● What is required:
Recast the material from its start up to and including the line containing "tap(473, 322)" as a two-column CSV with the headers instruction and response. Each row should pair one item's text with its answer, each in a single quoted field, with line breaks replaced by spaces.

● Recorded information:

## start

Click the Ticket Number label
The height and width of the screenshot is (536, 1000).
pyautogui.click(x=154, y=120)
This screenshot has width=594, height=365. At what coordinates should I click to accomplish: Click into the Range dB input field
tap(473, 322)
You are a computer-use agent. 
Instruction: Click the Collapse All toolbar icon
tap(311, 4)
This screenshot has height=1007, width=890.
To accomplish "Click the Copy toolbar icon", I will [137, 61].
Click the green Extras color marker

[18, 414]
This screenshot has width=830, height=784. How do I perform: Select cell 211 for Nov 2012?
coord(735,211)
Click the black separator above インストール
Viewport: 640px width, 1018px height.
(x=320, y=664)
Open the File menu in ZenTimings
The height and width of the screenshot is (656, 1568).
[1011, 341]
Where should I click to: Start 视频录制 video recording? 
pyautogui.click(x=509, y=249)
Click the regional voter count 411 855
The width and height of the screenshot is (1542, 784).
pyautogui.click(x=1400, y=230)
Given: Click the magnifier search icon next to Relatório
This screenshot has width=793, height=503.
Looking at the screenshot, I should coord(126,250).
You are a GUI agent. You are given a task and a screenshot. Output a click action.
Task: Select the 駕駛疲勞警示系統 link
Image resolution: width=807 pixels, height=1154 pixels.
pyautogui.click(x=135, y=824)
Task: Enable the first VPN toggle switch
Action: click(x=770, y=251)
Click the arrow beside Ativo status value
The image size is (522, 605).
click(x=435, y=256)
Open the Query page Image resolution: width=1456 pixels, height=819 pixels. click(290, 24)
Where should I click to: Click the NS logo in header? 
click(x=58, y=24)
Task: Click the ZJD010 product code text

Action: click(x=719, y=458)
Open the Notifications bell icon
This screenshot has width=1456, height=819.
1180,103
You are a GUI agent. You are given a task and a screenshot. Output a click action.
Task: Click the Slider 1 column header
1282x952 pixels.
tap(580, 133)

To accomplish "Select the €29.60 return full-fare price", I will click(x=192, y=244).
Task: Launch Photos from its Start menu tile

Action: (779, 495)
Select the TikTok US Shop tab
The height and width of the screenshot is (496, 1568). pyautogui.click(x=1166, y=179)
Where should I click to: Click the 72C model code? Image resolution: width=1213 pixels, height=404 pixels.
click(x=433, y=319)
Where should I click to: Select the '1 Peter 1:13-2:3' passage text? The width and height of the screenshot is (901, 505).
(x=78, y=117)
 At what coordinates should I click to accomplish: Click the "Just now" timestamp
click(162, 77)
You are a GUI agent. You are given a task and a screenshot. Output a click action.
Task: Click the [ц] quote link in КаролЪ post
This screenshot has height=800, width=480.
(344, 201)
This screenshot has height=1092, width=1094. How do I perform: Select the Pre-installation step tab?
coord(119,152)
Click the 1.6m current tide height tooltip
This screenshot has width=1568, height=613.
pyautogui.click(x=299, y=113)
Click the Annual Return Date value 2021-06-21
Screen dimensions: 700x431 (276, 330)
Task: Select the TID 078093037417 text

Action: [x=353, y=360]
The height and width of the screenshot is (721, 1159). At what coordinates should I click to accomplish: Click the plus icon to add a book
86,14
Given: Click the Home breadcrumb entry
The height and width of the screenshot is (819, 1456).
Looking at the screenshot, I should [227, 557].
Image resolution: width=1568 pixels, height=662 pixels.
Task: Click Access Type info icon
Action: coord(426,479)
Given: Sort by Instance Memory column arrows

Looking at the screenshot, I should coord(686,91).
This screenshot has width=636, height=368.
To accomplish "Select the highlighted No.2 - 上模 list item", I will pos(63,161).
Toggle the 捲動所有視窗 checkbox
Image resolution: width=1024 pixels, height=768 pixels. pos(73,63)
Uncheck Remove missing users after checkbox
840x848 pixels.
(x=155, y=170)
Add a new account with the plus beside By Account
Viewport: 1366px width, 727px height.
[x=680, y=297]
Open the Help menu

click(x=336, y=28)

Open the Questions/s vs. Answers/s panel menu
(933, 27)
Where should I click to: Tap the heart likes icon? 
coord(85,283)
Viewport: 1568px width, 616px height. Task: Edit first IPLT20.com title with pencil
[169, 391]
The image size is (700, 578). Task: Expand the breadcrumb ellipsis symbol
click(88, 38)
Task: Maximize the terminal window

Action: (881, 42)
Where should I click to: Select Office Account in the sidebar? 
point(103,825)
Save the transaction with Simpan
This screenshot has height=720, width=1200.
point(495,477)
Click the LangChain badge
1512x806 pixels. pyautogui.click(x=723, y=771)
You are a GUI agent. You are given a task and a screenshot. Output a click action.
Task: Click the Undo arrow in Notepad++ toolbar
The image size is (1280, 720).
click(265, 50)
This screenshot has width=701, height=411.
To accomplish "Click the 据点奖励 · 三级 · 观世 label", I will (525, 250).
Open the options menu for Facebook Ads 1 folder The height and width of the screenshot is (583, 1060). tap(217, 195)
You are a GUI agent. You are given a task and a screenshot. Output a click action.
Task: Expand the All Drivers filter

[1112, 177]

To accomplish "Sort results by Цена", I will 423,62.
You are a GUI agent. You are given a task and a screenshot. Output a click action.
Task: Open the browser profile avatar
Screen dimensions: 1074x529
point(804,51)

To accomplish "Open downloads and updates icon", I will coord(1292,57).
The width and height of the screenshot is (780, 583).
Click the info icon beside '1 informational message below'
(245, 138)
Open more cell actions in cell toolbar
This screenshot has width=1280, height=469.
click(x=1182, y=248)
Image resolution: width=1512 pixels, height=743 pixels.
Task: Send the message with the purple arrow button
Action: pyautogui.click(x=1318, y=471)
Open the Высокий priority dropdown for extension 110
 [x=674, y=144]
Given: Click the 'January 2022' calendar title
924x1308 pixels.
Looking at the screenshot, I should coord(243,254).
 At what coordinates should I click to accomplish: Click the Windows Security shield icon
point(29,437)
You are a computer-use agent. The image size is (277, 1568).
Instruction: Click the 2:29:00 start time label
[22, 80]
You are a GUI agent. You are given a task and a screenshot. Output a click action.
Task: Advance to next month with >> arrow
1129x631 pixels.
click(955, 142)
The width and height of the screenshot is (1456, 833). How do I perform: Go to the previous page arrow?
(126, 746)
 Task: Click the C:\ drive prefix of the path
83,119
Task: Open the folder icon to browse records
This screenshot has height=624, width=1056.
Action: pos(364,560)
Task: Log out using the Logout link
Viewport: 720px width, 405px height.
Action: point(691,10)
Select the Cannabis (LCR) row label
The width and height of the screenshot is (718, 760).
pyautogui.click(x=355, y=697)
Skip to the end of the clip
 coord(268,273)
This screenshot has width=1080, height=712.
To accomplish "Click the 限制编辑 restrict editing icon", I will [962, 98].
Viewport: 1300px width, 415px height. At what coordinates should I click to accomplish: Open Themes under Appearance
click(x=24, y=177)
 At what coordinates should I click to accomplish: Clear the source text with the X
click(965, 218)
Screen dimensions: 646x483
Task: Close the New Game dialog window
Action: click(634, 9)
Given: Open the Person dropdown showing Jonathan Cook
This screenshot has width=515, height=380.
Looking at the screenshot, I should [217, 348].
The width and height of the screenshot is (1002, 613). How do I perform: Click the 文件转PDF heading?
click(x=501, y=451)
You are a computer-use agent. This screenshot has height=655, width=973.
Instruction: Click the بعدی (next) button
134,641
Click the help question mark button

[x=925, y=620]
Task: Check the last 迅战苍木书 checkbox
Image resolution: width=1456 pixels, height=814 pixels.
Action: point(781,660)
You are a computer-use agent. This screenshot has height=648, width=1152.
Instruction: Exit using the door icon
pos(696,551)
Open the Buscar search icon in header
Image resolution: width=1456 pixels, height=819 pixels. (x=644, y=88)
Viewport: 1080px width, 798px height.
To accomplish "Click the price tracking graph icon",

## end

● Exercise response:
instruction,response
"Click the Ticket Number label The height and width of the screenshot is (536, 1000).","pyautogui.click(x=154, y=120)"
"This screenshot has width=594, height=365. At what coordinates should I click to accomplish: Click into the Range dB input field","tap(473, 322)"